Smith’s bull rush only makes sense as an effort to get to trial before the election.
Smith knows any appeal will delay the trial because all proceedings effectively halt during the pendency of this appeal, as Judge Chutkan recognized Wednesday when she granted Trump’s motion to suspend the trial.
If he can persuade the high court to pluck the case prematurely from the lower courts, it might issue a decision within two to three months (as the Watergate Tapes court did in 1974), start a trial by the early summer and reach a verdict smack in the middle (conveniently for Smith) of the presidential election.
But if the justices allow the Trump immunity issue to proceed normally, a verdict would be unlikely until after the November elections.
Prosecutors should not pursue cases that will directly affect federal elections, but that would be unavoidable if Smith has his way.
Trump remains the presumptive frontrunner for the Republican nomination and voting will start soon with the Iowa caucus in January.
There is broad dissatisfaction with President Biden and widespread concern about his advanced age, and the latest swing-state polls indicate Biden is falling behind Trump.

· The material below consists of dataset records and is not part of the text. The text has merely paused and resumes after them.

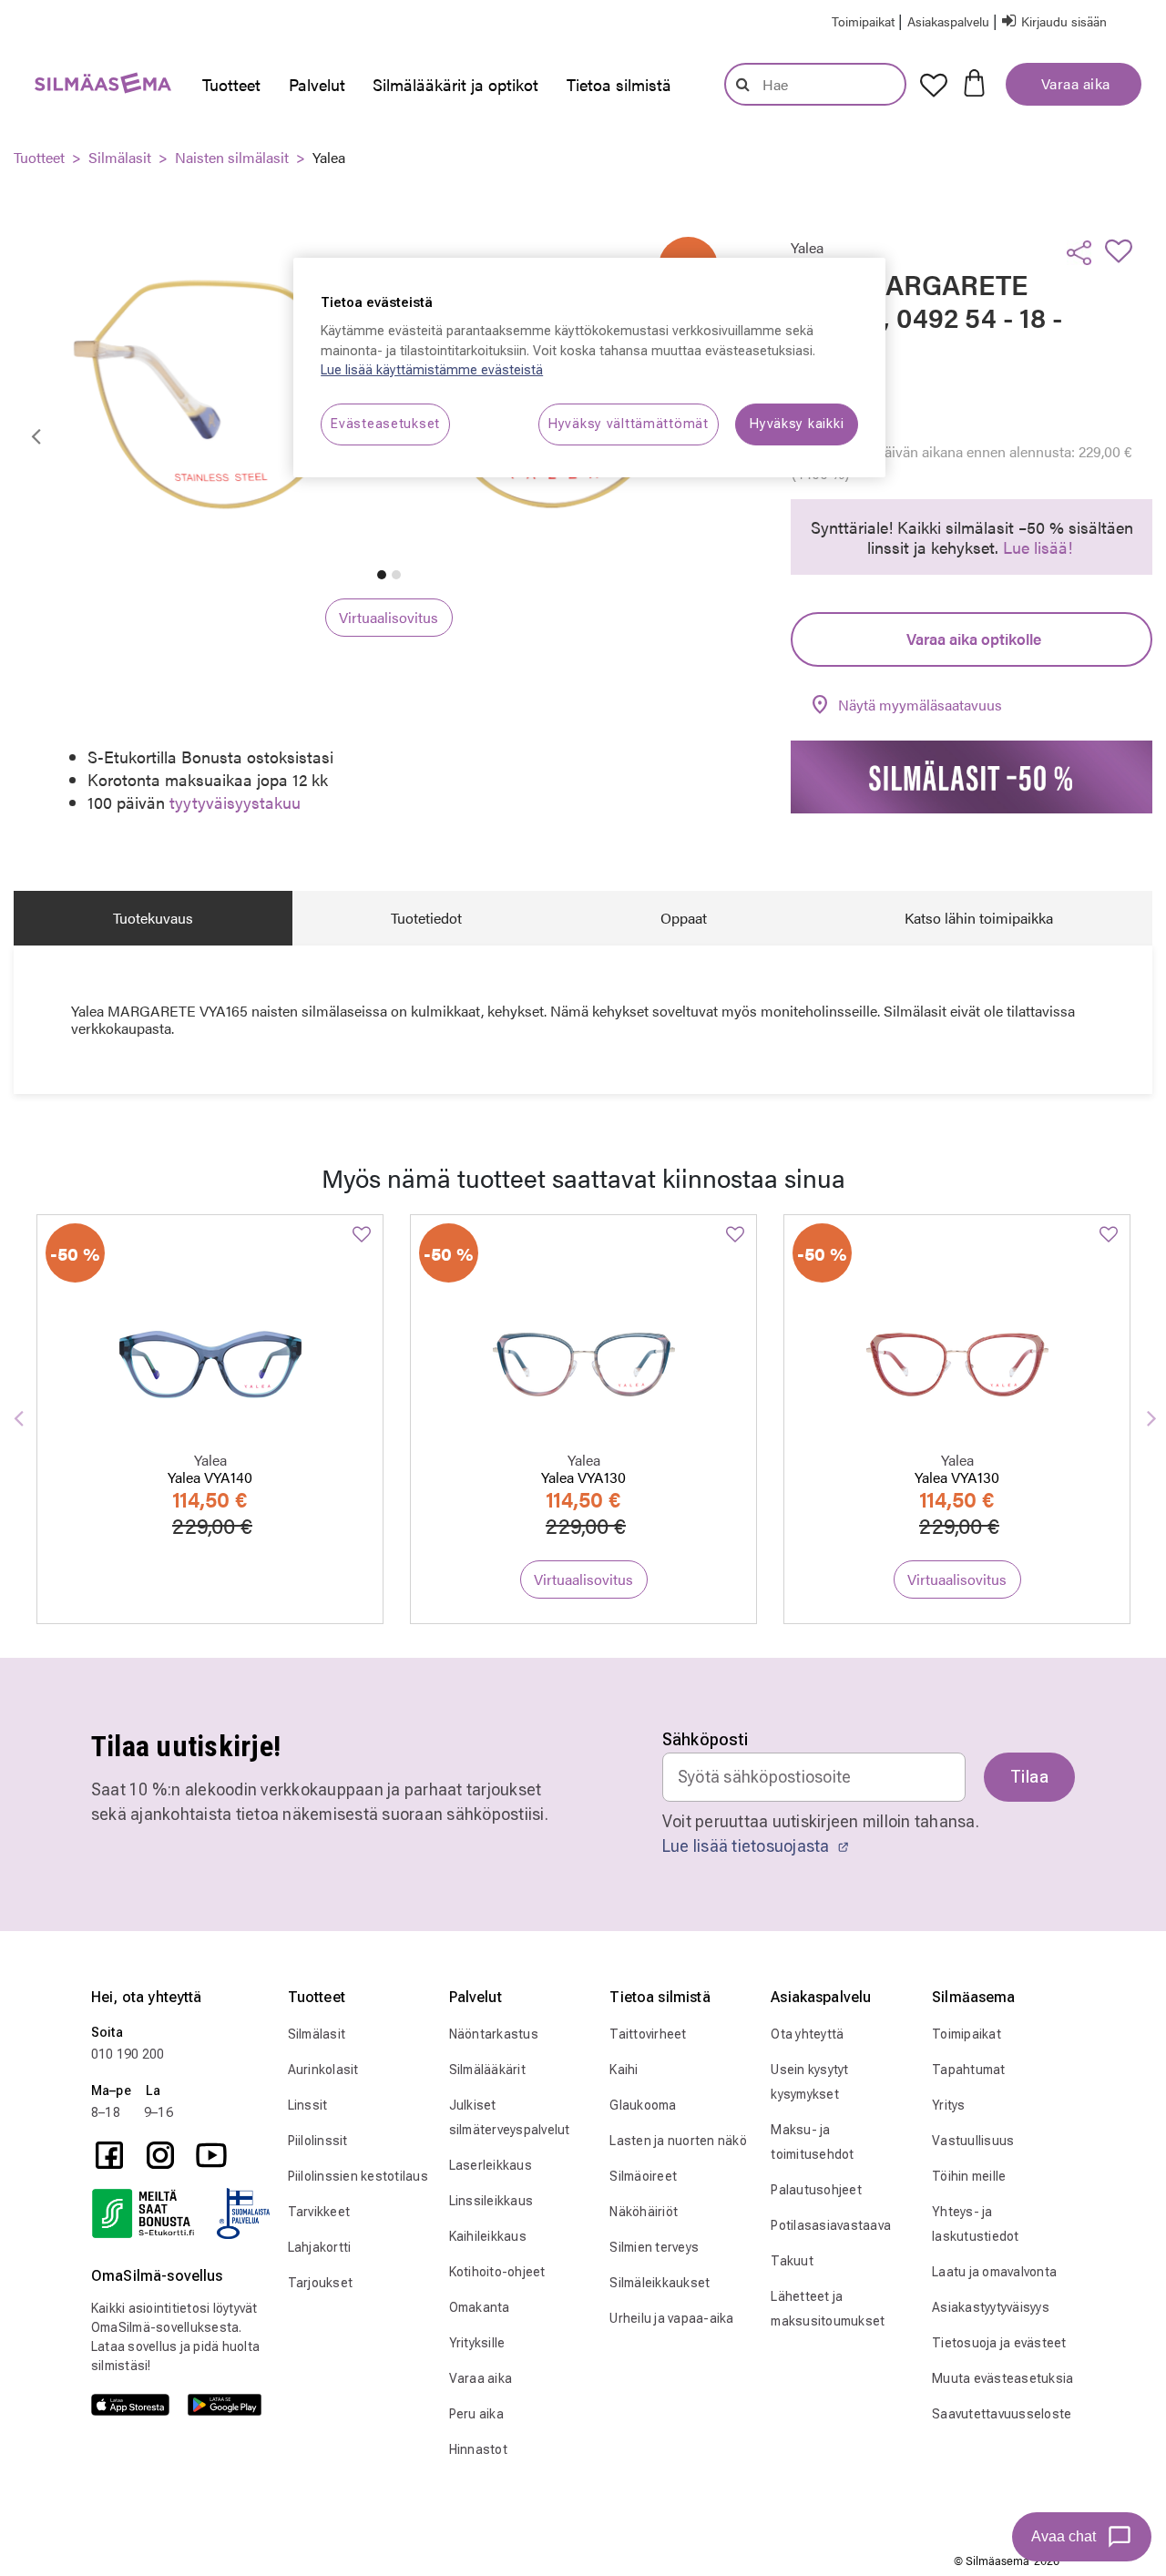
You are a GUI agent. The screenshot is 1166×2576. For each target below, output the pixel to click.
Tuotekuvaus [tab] (153, 917)
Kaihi (623, 2069)
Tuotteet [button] (231, 84)
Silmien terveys (654, 2247)
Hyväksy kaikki (797, 424)
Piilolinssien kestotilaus (358, 2176)
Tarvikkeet (319, 2211)
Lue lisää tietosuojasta (748, 1845)
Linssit (308, 2105)
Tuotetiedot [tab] (426, 917)
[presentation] (231, 85)
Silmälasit (119, 157)
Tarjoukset (320, 2282)
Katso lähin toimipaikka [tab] (979, 917)
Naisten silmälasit (232, 157)
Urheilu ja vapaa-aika (671, 2318)
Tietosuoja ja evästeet (999, 2343)
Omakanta (479, 2307)
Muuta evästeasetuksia (1002, 2378)
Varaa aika (1073, 83)
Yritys (949, 2105)
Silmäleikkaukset (659, 2282)
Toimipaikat (966, 2034)
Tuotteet (39, 157)
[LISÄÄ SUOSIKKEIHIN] (1124, 250)
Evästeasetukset (385, 424)
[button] (949, 20)
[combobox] (815, 84)
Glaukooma (642, 2105)
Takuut (792, 2261)
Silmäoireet (643, 2176)
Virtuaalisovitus (388, 617)
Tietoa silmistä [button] (619, 84)
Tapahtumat (969, 2069)
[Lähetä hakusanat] (743, 84)
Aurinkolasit (323, 2069)
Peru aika (476, 2414)
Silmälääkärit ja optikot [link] (455, 84)
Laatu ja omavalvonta (994, 2271)
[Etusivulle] (93, 87)
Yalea (328, 157)
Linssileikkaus (491, 2200)
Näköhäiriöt (643, 2211)
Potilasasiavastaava (831, 2225)
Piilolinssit (318, 2140)
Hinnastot (478, 2449)
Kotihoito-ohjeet (497, 2271)
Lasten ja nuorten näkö (678, 2140)
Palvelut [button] (317, 84)
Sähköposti (705, 1739)
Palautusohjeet (816, 2189)
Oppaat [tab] (683, 917)
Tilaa (1029, 1776)
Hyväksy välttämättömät (628, 424)
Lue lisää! (1037, 547)
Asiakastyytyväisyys (990, 2307)
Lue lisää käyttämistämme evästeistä (432, 370)
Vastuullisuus (973, 2140)
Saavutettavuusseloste (1001, 2414)
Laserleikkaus (490, 2165)
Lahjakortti (320, 2247)
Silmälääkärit (487, 2069)
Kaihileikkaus (488, 2236)
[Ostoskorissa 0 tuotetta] (974, 81)
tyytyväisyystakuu (235, 802)
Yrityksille (477, 2343)
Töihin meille (969, 2176)
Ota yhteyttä (807, 2034)
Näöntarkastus (493, 2034)
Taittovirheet (647, 2034)
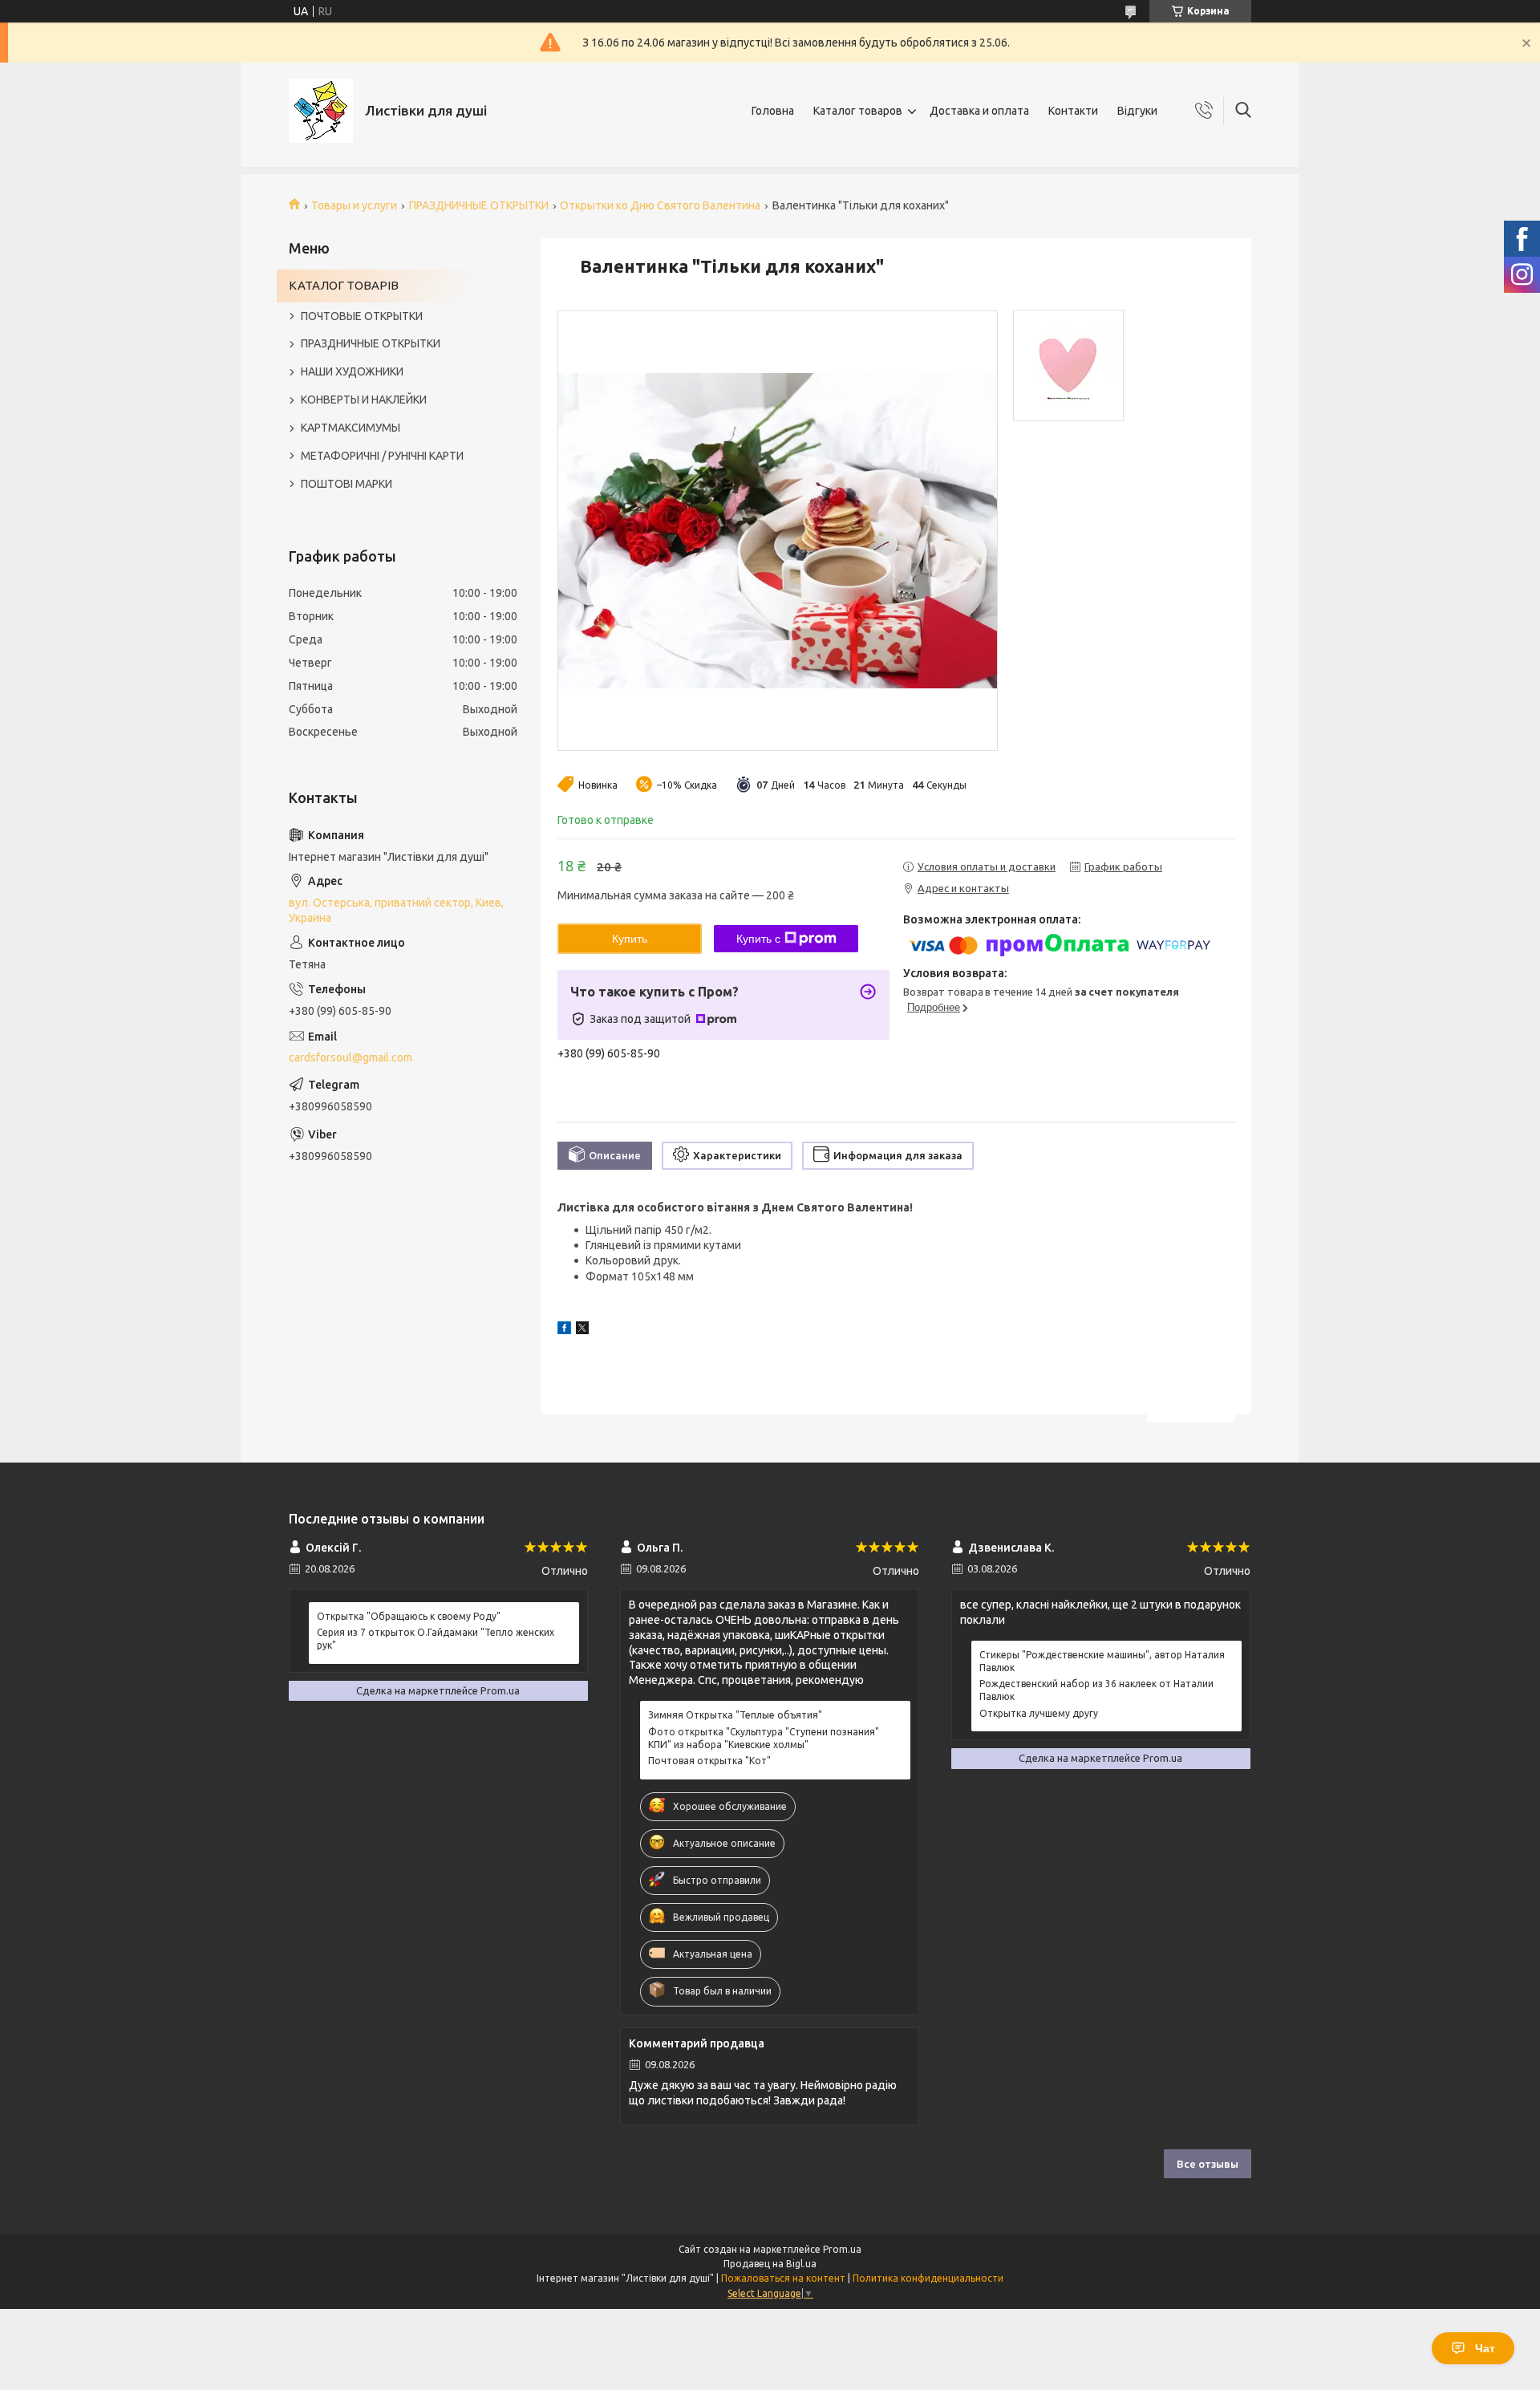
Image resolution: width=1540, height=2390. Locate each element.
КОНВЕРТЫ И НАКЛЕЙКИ (364, 399)
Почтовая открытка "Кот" (709, 1760)
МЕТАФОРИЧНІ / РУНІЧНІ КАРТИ (382, 455)
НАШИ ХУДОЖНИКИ (352, 371)
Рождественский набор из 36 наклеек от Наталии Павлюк (1096, 1690)
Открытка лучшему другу (1038, 1713)
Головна (773, 110)
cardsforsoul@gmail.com (350, 1057)
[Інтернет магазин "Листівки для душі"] (321, 111)
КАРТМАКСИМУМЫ (350, 427)
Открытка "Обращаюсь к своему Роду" (408, 1616)
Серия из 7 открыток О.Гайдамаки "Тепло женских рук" (435, 1638)
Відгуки (1137, 110)
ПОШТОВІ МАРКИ (346, 483)
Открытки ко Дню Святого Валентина (660, 205)
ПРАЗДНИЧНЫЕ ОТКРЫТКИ (479, 205)
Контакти (1073, 110)
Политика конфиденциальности (928, 2278)
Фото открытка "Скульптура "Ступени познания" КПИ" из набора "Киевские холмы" (763, 1738)
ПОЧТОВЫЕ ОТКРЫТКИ (362, 316)
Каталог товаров (857, 110)
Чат (1485, 2348)
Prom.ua (842, 2249)
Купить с (758, 938)
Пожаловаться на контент (783, 2278)
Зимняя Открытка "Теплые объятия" (735, 1715)
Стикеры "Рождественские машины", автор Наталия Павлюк (1102, 1661)
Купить (629, 938)
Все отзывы (1207, 2163)
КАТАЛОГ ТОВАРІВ (344, 285)
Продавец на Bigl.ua (770, 2263)
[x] (582, 1330)
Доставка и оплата (979, 110)
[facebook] (564, 1330)
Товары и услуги (354, 205)
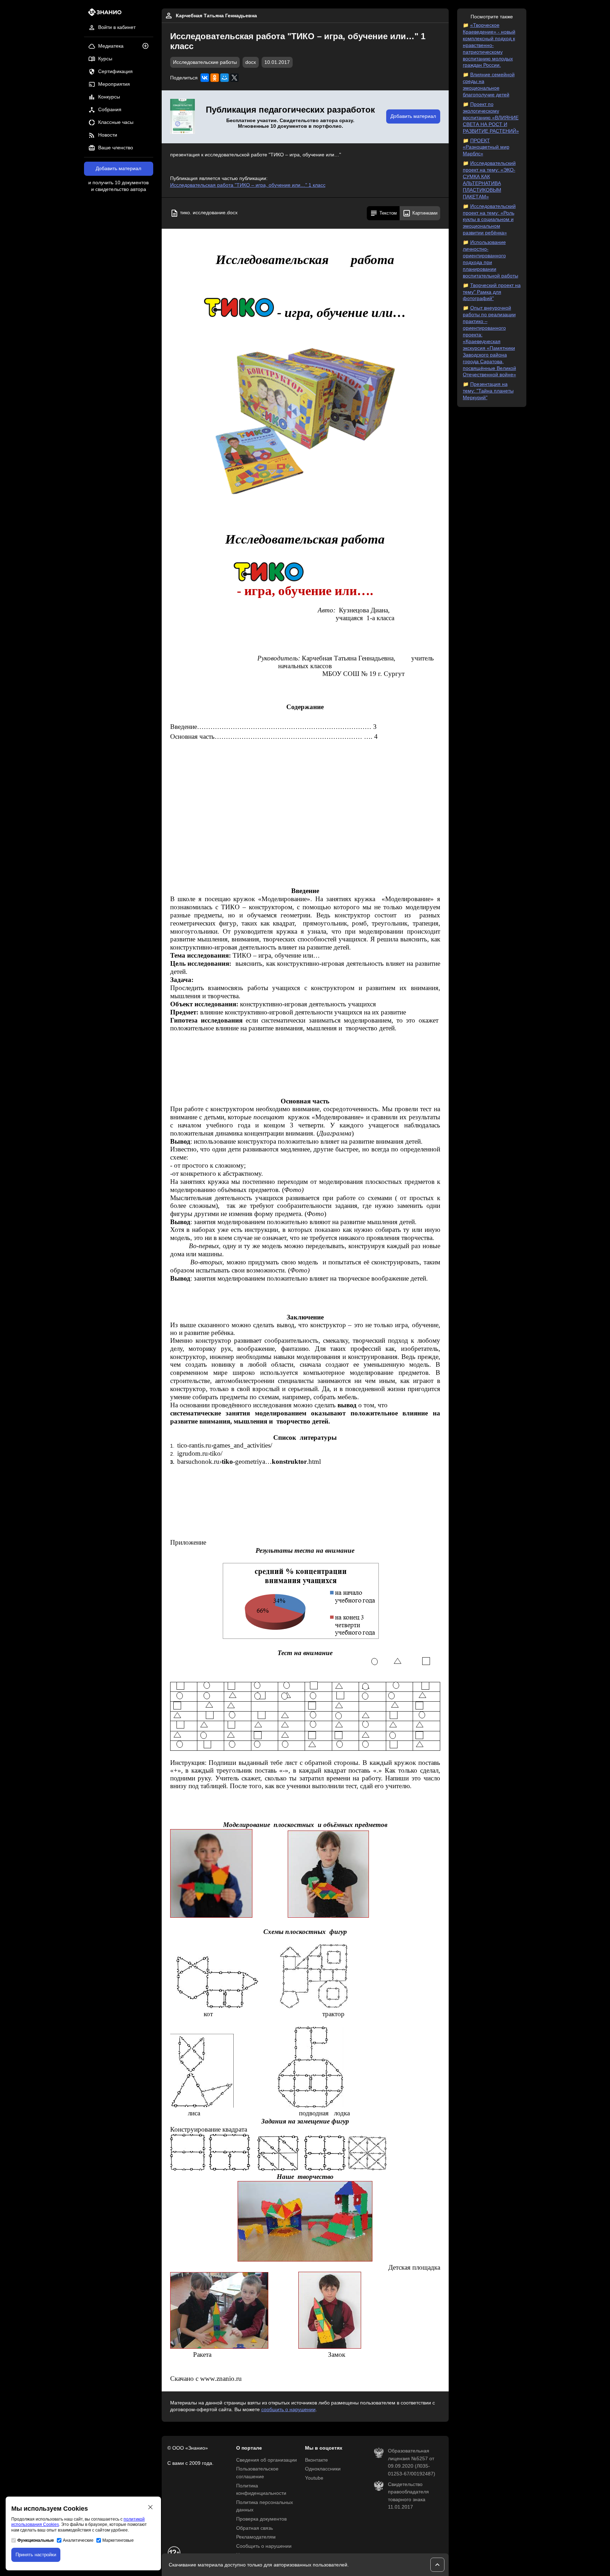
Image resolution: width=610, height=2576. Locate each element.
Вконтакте (316, 2460)
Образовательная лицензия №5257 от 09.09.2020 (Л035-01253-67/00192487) (411, 2462)
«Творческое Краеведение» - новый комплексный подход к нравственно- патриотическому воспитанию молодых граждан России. (489, 45)
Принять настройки (36, 2554)
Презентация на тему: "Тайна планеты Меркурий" (488, 391)
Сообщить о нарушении (264, 2546)
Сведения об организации (266, 2460)
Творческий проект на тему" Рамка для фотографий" (492, 292)
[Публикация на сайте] (147, 46)
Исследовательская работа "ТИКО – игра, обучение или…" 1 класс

With the trial dates of the other three pending criminal cases against Trump up in the air, Smith seems desperate to get to trial—the one most likely to capture the public’s attention.
He would like to see Trump a convicted felon, perhaps sitting in a prison cell, by Election Day.
If Smith cannot move forward soon, Trump might even be free to campaign rather than sit in courtrooms.
Smith’s tactics, however, may backfire.
Every time Trump gets indicted or suffers a legal setback, his poll numbers rise.
Trump has effectively convinced broad swaths of the public he is being singled out for attack because of who he is and who he represents.
Nothing in the Constitution prohibits a convicted felon from running for or serving as president.
His supporters are crying “election interference” on the ground the Biden Justice Department is trying to imprison Biden’s primary political opponent.
Those who accused Trump of politicizing the Justice Department to investigate Joe and Hunter Biden’s influence-peddling schemes are sitting on the sidelines while Trump faces multiple prosecutions by his opponent’s DOJ.
The larger point: Neither the special counsel nor Judge Chutkan, who has set an unreasonable trial schedule, trust the American people to decide for themselves whether Trump violated his duty Jan. 6.
Instead of allowing Americans to render their verdict at the ballot box, they want to decide Trump’s fitness for office in the courtroom.
The Supreme Court can pull the courts and prosecutors out of politics, make a stand for fairly applying the law and defend our institutions by rejecting Smith and his emergency appeal.